People living with DID have many hurdles to navigate. One is the diagnosis itself. A fair number of clinicians, believing the condition is rarer than it is, don’t recognize it when they see it—outside of this meeting, people with DID do not generally “dress up.” Someone with DID spends an average of seven years in the mental health system before receiving the correct diagnosis. (For me, it was 30 years.) In fact, DID affects between 1-1.5% of the population. For comparison, schizophrenia affects 0.25-0.64%, and autism 2.8%.   
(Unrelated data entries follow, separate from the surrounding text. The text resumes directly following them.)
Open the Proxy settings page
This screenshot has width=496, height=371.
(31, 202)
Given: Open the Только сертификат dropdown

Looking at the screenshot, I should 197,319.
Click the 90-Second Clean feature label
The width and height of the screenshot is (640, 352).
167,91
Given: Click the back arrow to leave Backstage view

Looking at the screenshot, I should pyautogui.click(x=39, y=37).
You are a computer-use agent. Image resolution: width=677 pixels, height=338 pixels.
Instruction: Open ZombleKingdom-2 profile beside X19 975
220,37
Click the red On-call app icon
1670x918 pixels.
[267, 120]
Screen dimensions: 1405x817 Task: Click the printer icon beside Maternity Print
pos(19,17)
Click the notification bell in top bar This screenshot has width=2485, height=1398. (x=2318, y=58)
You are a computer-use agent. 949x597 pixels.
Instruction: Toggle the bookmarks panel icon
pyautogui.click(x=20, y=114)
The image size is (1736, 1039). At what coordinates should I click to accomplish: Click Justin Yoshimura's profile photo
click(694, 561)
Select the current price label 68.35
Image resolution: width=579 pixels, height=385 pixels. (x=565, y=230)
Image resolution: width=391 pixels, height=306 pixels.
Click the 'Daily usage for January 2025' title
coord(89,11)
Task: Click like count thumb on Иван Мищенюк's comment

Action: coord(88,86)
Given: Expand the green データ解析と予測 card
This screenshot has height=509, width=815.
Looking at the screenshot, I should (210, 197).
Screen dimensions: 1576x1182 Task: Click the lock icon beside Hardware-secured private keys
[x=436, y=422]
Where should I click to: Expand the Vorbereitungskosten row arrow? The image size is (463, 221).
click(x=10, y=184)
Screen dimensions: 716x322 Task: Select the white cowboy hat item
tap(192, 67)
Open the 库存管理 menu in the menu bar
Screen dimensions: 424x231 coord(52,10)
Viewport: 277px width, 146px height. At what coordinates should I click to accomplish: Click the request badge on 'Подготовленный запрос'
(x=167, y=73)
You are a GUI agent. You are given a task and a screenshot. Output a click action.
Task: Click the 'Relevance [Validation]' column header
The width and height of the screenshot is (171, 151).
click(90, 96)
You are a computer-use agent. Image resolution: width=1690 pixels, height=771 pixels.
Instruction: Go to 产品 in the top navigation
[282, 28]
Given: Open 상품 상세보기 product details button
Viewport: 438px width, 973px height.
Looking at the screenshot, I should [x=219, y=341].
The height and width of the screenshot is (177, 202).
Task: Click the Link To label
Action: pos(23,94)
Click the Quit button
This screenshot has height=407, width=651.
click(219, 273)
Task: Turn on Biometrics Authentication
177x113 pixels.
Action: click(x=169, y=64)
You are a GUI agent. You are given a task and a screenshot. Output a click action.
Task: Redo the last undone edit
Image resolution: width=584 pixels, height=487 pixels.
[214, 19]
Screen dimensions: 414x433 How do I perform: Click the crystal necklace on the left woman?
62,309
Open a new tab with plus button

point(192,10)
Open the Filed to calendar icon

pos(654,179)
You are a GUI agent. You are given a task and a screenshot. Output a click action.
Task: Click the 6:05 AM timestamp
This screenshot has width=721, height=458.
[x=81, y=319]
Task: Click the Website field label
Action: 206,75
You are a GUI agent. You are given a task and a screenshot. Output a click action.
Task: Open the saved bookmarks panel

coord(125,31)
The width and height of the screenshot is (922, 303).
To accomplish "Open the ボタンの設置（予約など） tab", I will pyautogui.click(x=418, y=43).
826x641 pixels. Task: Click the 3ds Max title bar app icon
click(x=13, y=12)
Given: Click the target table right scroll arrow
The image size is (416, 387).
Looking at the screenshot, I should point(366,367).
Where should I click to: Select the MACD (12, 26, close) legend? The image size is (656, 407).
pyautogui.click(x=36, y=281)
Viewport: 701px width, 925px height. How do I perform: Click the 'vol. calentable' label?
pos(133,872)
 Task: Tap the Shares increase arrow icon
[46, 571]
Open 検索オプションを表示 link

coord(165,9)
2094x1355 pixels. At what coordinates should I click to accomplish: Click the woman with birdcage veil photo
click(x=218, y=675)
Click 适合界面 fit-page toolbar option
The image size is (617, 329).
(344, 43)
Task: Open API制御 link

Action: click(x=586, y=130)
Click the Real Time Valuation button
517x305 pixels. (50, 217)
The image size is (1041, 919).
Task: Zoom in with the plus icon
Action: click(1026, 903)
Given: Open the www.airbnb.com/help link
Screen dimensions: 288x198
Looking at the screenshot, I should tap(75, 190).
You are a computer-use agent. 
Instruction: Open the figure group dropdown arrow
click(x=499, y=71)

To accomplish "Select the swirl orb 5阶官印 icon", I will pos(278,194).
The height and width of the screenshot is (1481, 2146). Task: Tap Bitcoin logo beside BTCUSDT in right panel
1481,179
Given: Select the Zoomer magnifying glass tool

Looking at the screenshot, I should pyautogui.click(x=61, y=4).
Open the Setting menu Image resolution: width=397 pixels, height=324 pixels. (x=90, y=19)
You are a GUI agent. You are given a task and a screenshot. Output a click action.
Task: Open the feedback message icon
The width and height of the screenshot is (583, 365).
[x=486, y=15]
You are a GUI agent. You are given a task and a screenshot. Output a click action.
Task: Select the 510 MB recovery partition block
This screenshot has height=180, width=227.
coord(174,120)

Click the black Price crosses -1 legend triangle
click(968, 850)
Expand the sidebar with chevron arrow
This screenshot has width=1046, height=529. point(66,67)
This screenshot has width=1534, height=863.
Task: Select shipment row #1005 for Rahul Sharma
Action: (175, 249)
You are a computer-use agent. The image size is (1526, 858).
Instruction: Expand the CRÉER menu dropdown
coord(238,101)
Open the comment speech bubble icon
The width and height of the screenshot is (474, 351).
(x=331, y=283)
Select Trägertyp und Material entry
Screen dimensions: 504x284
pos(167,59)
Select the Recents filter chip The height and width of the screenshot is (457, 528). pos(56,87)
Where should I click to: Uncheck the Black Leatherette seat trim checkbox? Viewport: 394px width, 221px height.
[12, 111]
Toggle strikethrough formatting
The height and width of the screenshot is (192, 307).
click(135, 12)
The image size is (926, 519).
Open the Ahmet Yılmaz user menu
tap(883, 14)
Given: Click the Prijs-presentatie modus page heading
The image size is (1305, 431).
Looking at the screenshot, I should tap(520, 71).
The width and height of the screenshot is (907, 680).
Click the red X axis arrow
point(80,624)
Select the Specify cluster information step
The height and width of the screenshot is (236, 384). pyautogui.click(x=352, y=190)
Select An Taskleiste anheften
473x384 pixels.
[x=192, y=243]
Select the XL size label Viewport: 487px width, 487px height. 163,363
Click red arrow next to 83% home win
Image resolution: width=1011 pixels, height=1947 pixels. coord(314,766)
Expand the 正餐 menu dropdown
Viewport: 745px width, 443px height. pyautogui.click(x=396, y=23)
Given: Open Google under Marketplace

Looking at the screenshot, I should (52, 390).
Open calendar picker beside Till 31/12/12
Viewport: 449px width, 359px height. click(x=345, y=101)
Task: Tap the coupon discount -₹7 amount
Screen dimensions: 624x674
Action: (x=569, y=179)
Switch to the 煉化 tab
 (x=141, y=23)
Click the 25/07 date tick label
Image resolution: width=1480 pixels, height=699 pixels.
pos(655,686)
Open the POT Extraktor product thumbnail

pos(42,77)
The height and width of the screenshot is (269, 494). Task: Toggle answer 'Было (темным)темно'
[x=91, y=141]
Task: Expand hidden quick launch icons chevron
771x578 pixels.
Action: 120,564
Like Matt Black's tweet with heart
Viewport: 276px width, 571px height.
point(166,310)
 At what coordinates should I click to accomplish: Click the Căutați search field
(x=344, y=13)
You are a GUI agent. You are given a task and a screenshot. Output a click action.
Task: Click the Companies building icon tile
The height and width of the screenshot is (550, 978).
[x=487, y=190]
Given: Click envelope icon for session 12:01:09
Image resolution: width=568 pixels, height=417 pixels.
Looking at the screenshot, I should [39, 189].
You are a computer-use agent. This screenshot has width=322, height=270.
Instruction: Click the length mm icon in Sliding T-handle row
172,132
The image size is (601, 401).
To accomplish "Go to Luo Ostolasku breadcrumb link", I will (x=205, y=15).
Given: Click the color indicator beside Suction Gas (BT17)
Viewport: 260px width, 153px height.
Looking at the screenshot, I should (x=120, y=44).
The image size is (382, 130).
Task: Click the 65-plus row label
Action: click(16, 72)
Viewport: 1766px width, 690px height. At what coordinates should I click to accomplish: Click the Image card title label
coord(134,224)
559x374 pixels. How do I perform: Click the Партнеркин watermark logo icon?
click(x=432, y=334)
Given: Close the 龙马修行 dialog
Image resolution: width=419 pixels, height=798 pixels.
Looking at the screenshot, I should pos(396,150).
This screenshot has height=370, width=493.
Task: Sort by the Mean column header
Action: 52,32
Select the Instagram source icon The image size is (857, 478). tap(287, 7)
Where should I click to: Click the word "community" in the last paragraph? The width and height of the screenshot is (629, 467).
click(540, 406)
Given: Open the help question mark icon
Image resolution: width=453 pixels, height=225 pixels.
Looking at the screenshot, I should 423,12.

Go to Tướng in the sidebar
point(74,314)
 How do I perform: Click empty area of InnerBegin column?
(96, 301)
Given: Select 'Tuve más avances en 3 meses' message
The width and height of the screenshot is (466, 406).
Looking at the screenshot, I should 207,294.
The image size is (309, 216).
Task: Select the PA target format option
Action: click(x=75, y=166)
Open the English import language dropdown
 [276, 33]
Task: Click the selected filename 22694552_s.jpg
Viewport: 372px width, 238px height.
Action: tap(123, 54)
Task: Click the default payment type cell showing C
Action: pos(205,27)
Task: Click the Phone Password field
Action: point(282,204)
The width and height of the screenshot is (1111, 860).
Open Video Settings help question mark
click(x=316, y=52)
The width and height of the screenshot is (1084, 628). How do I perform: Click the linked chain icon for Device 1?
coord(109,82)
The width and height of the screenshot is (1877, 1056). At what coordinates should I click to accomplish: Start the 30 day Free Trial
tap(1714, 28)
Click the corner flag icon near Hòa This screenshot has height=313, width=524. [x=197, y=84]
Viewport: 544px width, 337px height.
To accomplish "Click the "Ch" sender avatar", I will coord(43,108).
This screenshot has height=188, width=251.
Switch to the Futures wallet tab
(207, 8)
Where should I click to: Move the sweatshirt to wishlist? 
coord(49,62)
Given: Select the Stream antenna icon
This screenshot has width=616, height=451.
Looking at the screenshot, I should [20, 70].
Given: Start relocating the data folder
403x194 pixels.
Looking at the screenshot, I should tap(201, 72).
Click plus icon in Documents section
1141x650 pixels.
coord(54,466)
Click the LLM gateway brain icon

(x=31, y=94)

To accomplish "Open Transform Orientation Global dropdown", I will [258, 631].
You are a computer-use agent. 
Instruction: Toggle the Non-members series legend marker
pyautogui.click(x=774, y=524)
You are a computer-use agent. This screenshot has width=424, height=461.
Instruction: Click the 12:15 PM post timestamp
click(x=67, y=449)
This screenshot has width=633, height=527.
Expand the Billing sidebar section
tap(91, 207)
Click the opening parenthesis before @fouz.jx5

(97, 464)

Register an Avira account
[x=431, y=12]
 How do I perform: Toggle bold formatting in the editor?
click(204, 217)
Another hurdle is finding a therapist. DID is about creating internal silos. Therapy involves breaking down the silo walls so information and feelings, however painful, can be shared among alters. Not many therapists are experienced in doing this difficult and lengthy work. (The search for a therapist with DID expertise took me six years, bringing me into my 50s.)

Still another hurdle is stigma, in large part generated by sensational media portrayals of DID. Among many examples are the 2003 mystery/thriller Identity and the 2016 horror/thriller Split. A physician I once consulted for digestive problems changed from cordial to fearful when he found out I had DID. First, he asked me to wait outside while he made a phone call. Then his receptionist said I could go home, and the doctor would mail me his recommendations. I subsequently sent him an article about DID I had written for New York Magazine, along with a note explaining that people with DID were no more apt to commit violent crimes than anyone in the general population. He apologized by mail, saying my article taught him a lot, but I chose not to see him again.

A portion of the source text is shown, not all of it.